Prof. Dr. William S. Hlavacek
Los Alamos National Laboratory
External Senior Fellow (Marie S. Curie FCFP)
November 2015 - December 2015 / May - June 2016
My scientific training was with Dr. Michael A. Savageau (Member, Institute of Medicine of the US National Academies and Distinguished Professor) (PhD thesis work), Dr. Alan S. Perelson (Fellow, American Academy of Arts and Sciences and Senior Laboratory Fellow) (postdoctoral work), and Dr. Byron Goldstein (Laboratory Fellow) (postdoctoral work). My primary appointment is in the Theoretical Biology & Biophysics Group of the Theoretical Division at Los Alamos National Laboratory. I am also affiliated with the New Mexico Consortium (a non-profit research institute in Los Alamos), the Department of Biology at the University of New Mexico, the University of New Mexico Cancer Center, and the Translational Genomics Research Institute in Phoenix. My research interests generally relate to modeling of complex biological systems, especially cell signaling networks, but I am also interested in developing methods and software to support modeling.

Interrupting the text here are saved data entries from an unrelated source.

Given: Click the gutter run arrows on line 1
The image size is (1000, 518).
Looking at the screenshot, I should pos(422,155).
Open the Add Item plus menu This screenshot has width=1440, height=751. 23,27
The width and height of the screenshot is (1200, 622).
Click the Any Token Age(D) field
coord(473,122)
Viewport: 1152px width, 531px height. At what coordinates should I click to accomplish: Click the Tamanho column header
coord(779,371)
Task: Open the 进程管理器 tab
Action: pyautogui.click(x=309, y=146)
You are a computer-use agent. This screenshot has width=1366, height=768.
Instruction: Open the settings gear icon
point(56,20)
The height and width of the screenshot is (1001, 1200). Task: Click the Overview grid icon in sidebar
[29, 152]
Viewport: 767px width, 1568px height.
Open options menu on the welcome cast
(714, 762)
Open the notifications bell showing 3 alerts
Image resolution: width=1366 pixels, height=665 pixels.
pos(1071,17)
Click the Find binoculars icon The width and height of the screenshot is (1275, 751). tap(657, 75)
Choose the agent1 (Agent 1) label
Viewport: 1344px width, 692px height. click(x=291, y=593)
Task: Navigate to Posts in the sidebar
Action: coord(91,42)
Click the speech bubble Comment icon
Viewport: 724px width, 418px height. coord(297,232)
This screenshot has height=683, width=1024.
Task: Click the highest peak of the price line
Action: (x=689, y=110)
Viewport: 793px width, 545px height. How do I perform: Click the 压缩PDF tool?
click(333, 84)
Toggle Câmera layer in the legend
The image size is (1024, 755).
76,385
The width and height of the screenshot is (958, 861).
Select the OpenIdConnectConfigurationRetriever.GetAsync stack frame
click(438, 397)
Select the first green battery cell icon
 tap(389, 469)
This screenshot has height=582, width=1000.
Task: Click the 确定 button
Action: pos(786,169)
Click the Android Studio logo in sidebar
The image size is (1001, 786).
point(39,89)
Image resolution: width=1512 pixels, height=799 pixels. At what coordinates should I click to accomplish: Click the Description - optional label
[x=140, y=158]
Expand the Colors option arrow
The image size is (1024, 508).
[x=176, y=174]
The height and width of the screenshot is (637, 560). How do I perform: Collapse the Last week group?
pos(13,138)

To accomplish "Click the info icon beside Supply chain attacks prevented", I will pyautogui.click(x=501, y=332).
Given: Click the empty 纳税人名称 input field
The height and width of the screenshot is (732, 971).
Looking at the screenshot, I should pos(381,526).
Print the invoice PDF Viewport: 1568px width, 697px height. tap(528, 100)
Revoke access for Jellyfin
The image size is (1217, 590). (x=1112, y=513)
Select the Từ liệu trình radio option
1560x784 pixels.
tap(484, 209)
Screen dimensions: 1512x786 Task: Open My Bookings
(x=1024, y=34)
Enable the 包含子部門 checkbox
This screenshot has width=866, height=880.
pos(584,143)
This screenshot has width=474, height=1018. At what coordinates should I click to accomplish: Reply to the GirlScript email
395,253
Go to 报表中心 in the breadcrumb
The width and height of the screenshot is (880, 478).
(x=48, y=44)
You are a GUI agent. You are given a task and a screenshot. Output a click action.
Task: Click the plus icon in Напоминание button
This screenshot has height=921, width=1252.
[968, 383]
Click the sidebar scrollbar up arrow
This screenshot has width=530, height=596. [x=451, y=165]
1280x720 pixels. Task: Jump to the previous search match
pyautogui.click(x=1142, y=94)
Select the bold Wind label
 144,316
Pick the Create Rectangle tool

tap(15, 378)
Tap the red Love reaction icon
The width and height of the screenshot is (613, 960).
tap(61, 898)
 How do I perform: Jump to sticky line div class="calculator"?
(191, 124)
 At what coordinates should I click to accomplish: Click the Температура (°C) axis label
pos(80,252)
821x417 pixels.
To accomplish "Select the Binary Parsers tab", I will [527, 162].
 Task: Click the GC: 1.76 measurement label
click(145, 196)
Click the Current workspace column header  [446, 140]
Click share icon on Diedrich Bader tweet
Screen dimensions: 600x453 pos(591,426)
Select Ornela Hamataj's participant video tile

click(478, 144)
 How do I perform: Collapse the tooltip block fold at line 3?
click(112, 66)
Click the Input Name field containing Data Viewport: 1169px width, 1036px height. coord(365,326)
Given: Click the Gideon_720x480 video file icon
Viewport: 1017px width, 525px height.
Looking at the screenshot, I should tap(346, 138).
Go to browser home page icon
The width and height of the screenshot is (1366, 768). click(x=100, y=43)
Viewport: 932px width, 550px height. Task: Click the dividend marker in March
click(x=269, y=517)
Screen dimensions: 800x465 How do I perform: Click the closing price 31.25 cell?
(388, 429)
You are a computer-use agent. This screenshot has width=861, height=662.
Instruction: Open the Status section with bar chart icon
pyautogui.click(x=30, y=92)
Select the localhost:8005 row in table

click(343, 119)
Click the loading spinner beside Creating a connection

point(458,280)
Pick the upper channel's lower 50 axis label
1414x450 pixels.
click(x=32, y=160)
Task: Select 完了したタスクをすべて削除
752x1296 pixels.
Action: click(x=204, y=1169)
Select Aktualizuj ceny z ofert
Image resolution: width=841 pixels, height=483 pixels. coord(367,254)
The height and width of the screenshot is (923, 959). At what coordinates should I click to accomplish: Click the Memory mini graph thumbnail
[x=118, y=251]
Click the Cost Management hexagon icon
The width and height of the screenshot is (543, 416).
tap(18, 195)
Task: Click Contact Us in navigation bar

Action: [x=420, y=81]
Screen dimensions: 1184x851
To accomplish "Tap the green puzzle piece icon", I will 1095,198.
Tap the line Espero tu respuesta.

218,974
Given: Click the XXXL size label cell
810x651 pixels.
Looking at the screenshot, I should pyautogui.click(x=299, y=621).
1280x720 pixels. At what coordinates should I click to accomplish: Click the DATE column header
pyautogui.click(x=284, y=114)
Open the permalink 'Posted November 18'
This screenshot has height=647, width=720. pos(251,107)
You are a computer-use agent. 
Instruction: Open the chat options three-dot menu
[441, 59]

- Martin KR, Barua D, Kauffman AL, Westrate LM, Posner RG, Hlavacek WS, MacKeigan JP (2013) Computational model for autophagic vesicle dynamics in single cells. Autophagy 9: 74–92. PMCID: PMC3542220
- Chylek LA, Akimov V, Dengjel J, Rigbolt KTG, Hu B, Hlavacek WS, Blagoev B (2014) Phosphorylation site dynamics of early T-cell receptor signaling. PLOS ONE 9: e104240. PMCID: PMC4141737
- Szymańska P, Martin KR, MacKeigan JP, Hlavacek WS, Lipniacki T (2015) Computational analysis of an autophagy/translation switch based on mutual inhibition of MTORC1 and ULK1. PLOS ONE 10: e0116550. PMCID: PMC4356596
- Stites EC, Aziz M, Creamer MS, Von Hoff DD, Posner RG, Hlavacek WS (2015) Use of mechanistic models to integrate and analyze multiple proteomic datasets. Biophys J 108: 1819–1829. PMCID: PMC4390817
- Chylek LA, Harris LA, Faeder JR, Hlavacek WS (2015) Modeling for (physical) biologists: an introduction to the rule-based approach. Phys Biol 12: 045007
Cellular regulatory systems are complex, and we lack a predictive understanding of how system-level properties depend on molecular properties and molecular interactions. These interactions can now be manipulated clinically using molecularly targeted drugs, such as protein kinase inhibitors, but because of the aforementioned complexity, the best therapeutic strategy for intervening to alter the behavior of a (dysfunctional) regulatory system is often unclear. To address this capability gap, we propose to formalize mechanistic knowledge about an important cellular regulatory system, the molecular network controlling autophagy, to obtain computational models capable of providing causal explanations for empirical observations and of making testable non-obvious predictions and thereby guiding experimental investigations. It is expected that modeling will be informed by data obtained via quantitative mass spectrometry (MS)-based proteomics, such as measurements of site-specific post-translational modifications (PTMs). The immediate goal of the proposed project is to understand the effects of feedback and feedforward loops on activation of autophagy. The significance of achieving this goal will be a sounder fundamental understanding of the molecular mechanisms that regulate autophagy. In the long term, this understanding could contribute to more effective clinical use of molecularly targeted drugs for the treatment of aging-associated diseases in which autophagy plays an important role, such as cancer and neurodegeneration.